Problem requirements
Print the lines below from the line with "Viewport: 540px width, 392px height." to the line with "Click copy-to-left arrow" exactly, keeping both ends, and print no pictures.

Data entries
== Segment start ==

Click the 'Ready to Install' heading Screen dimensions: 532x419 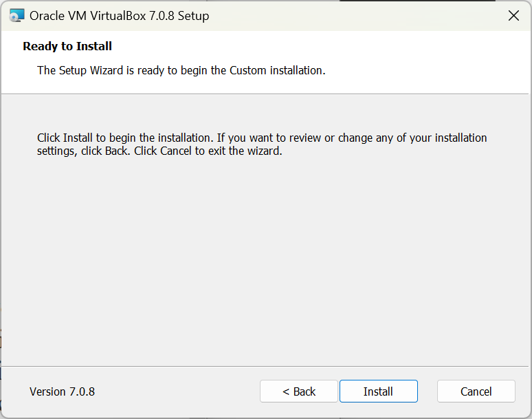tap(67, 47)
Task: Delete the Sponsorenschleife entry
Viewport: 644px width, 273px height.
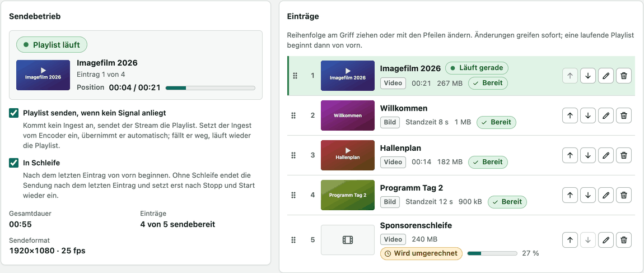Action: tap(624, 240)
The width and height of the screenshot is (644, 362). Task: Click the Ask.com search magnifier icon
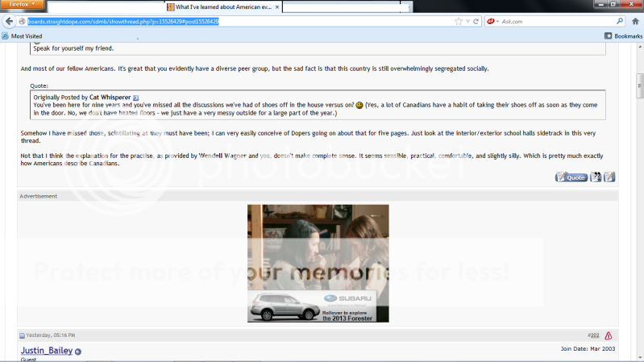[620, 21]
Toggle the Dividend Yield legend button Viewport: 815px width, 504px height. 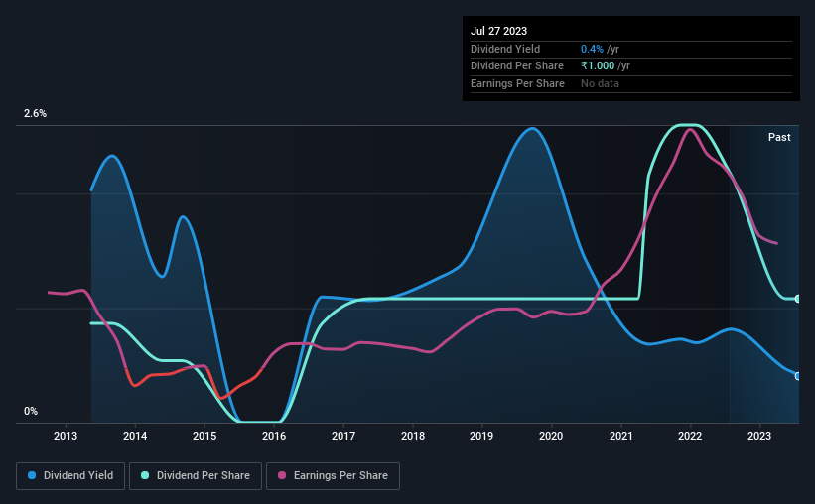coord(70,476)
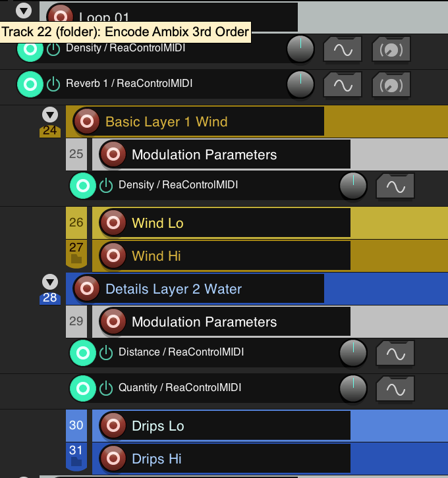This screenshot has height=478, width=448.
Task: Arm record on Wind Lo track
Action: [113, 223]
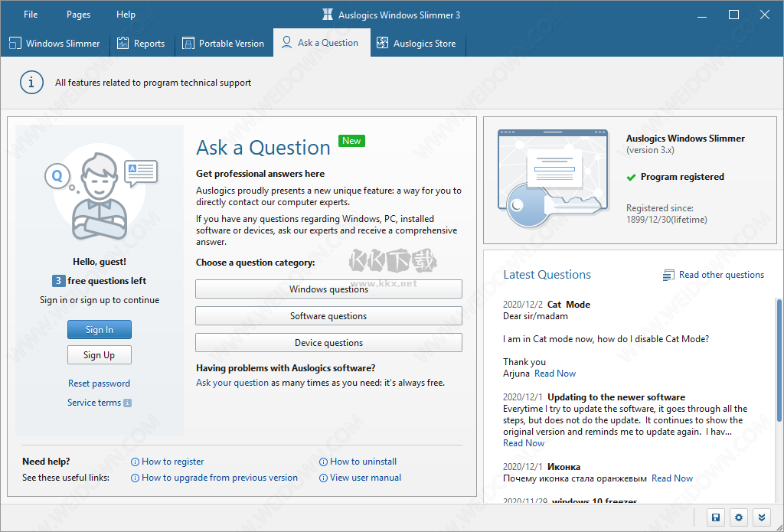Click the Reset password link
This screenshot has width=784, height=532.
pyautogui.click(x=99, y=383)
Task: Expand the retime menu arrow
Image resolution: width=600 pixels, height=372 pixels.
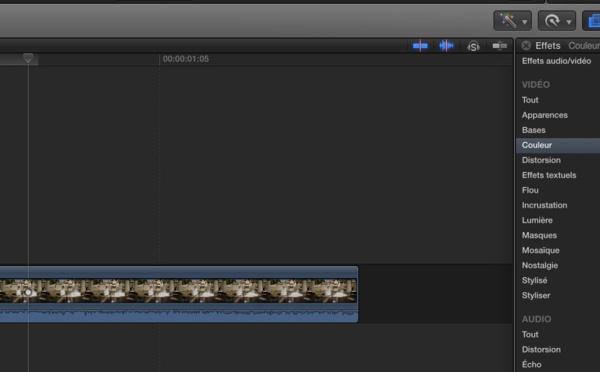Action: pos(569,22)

== Segment end ==
== Segment start ==

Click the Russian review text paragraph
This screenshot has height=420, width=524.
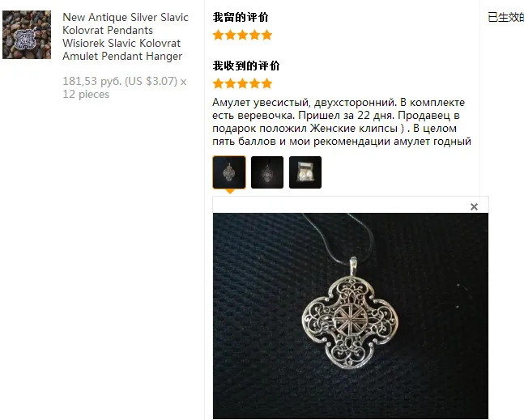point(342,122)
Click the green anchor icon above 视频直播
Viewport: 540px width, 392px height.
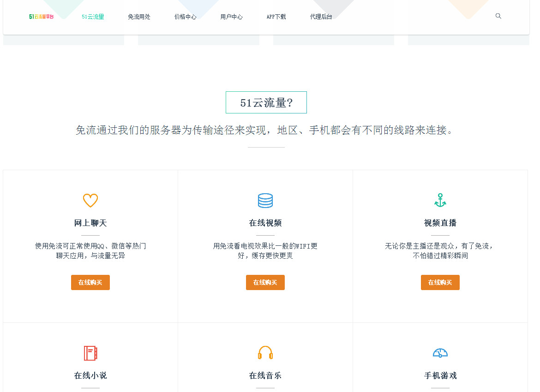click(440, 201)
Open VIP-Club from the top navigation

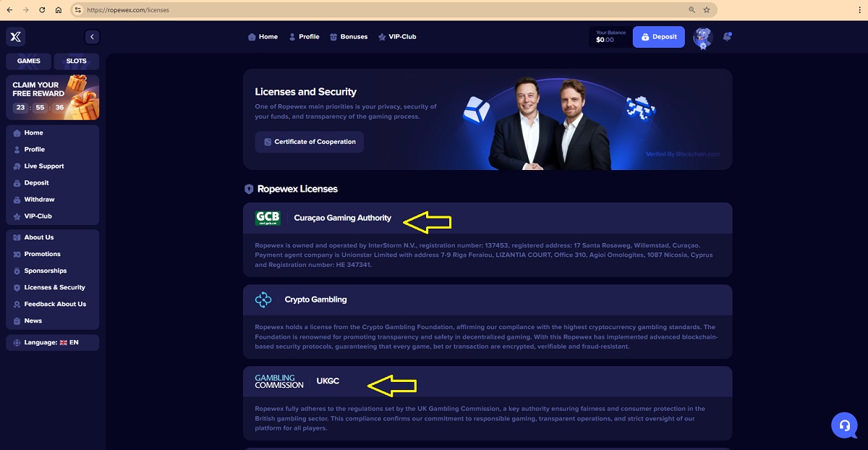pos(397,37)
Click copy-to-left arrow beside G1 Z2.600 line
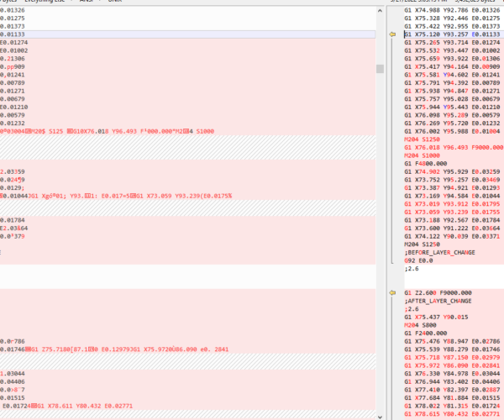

== Segment end ==
== Segment start ==

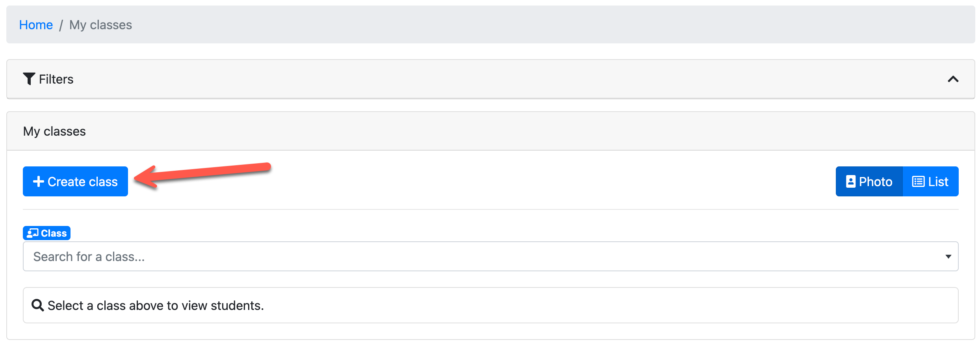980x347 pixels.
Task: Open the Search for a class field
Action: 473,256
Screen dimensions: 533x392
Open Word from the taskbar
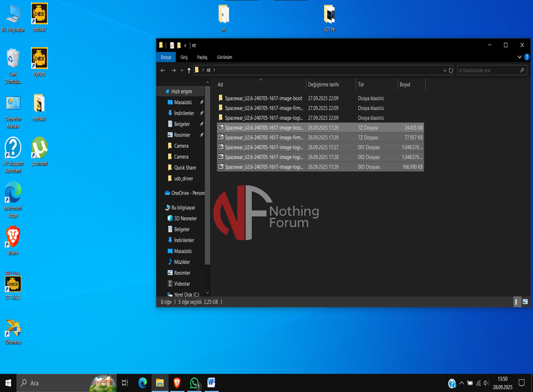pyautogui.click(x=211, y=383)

== Segment end ==

Solution for this task
Viewport: 540px width, 392px height.
click(440, 201)
Open VIP-Club from the top navigation

pos(397,37)
Click copy-to-left arrow beside G1 Z2.600 line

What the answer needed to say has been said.